Records for processing:
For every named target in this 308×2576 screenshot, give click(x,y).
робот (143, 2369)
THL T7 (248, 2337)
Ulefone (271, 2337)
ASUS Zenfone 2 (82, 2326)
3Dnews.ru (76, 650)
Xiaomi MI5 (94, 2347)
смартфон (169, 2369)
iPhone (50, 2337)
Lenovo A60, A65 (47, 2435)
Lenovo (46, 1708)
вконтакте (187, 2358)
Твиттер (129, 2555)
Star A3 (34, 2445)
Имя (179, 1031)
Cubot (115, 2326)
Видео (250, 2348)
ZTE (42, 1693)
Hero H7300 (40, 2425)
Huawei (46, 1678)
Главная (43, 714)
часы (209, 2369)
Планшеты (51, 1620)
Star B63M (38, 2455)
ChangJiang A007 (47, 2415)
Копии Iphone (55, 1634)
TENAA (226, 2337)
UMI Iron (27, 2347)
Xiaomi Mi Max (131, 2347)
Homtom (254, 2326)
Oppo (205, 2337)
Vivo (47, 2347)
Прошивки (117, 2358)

Work request: Every record above is to be transcribed exactly as written.

The answer:
For every named target in this 308×2576 screenshot, give click(x,y).
робот (143, 2369)
THL T7 (248, 2337)
Ulefone (271, 2337)
ASUS Zenfone 2 (82, 2326)
3Dnews.ru (76, 650)
Xiaomi MI5 (94, 2347)
смартфон (169, 2369)
iPhone (50, 2337)
Lenovo A60, A65 (47, 2435)
Lenovo (46, 1708)
вконтакте (187, 2358)
Твиттер (129, 2555)
Star A3 (34, 2445)
Имя (179, 1031)
Cubot (115, 2326)
Видео (250, 2348)
ZTE (42, 1693)
Hero H7300 (40, 2425)
Huawei (46, 1678)
Главная (43, 714)
часы (209, 2369)
Планшеты (51, 1620)
Star B63M (38, 2455)
ChangJiang A007 (47, 2415)
Копии Iphone (55, 1634)
TENAA (226, 2337)
UMI Iron (27, 2347)
Xiaomi Mi Max (131, 2347)
Homtom (254, 2326)
Oppo (205, 2337)
Vivo (47, 2347)
Прошивки (117, 2358)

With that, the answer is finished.